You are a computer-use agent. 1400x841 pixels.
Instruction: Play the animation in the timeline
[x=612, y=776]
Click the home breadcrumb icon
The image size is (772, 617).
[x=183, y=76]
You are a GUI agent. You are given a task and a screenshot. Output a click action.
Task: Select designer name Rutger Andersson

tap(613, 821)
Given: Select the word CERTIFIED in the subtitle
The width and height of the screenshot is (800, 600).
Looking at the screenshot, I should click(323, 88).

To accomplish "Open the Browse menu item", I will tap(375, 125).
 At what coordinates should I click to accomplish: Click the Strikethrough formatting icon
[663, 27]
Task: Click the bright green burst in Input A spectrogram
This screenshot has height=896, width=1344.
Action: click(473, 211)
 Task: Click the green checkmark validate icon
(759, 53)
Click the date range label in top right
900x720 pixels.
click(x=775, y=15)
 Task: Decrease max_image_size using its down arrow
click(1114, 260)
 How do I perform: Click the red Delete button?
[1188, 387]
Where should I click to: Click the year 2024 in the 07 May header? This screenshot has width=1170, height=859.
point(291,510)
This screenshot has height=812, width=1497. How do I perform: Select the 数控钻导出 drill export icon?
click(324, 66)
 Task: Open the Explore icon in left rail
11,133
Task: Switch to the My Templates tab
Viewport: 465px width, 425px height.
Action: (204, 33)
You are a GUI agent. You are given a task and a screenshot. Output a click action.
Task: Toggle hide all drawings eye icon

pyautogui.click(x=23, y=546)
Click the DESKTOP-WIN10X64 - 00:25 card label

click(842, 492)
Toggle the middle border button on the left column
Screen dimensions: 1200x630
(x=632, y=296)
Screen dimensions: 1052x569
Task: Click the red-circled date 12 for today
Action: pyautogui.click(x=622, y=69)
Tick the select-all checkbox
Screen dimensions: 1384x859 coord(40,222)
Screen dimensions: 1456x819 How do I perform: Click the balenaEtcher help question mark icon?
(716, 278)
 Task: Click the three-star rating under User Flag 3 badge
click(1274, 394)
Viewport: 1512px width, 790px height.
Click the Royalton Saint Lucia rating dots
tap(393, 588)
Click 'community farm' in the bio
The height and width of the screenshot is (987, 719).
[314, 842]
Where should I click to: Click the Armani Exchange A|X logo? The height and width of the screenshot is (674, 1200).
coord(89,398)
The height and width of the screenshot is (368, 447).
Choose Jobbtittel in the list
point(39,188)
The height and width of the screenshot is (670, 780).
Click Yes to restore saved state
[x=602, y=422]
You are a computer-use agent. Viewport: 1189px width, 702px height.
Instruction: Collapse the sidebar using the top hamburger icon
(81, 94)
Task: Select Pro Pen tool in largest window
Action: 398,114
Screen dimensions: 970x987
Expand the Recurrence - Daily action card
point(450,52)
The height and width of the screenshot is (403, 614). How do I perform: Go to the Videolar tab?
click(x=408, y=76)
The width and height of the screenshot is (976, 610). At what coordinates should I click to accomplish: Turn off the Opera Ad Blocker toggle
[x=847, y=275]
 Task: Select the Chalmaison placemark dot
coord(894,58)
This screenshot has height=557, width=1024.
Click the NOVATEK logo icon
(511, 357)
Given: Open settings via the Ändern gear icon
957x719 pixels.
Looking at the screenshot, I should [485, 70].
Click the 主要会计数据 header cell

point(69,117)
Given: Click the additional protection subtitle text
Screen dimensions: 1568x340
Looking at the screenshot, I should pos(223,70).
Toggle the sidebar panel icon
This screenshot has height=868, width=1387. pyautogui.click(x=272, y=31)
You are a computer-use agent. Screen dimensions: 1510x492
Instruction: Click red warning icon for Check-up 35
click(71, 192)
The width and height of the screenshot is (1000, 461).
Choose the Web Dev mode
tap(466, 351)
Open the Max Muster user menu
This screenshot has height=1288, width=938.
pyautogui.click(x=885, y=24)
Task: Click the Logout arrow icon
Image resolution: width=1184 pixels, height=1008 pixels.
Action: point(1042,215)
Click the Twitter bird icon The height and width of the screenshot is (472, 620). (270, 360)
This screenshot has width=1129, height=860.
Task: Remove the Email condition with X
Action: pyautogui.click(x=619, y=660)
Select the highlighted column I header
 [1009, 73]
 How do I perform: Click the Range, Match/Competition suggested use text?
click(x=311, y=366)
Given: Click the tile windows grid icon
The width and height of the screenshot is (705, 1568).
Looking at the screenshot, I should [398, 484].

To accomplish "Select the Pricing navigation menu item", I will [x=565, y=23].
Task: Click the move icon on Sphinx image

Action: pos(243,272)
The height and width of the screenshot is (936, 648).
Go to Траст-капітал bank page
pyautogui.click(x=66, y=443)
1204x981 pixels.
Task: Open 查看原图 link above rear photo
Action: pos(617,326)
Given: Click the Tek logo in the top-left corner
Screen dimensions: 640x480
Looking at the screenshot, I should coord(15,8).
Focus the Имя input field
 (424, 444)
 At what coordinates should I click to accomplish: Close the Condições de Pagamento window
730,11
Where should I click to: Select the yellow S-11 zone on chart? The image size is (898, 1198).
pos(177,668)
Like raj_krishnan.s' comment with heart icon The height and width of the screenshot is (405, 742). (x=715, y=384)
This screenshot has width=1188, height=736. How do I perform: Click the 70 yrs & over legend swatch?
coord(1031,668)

WHAT YOU NEED TO DO -> Please show every line of the material that contains the string "will".

RESPONSE ->
To accomplish "Open the Browse menu item", I will tap(375, 125).
To accomplish "Select the Pricing navigation menu item", I will [x=565, y=23].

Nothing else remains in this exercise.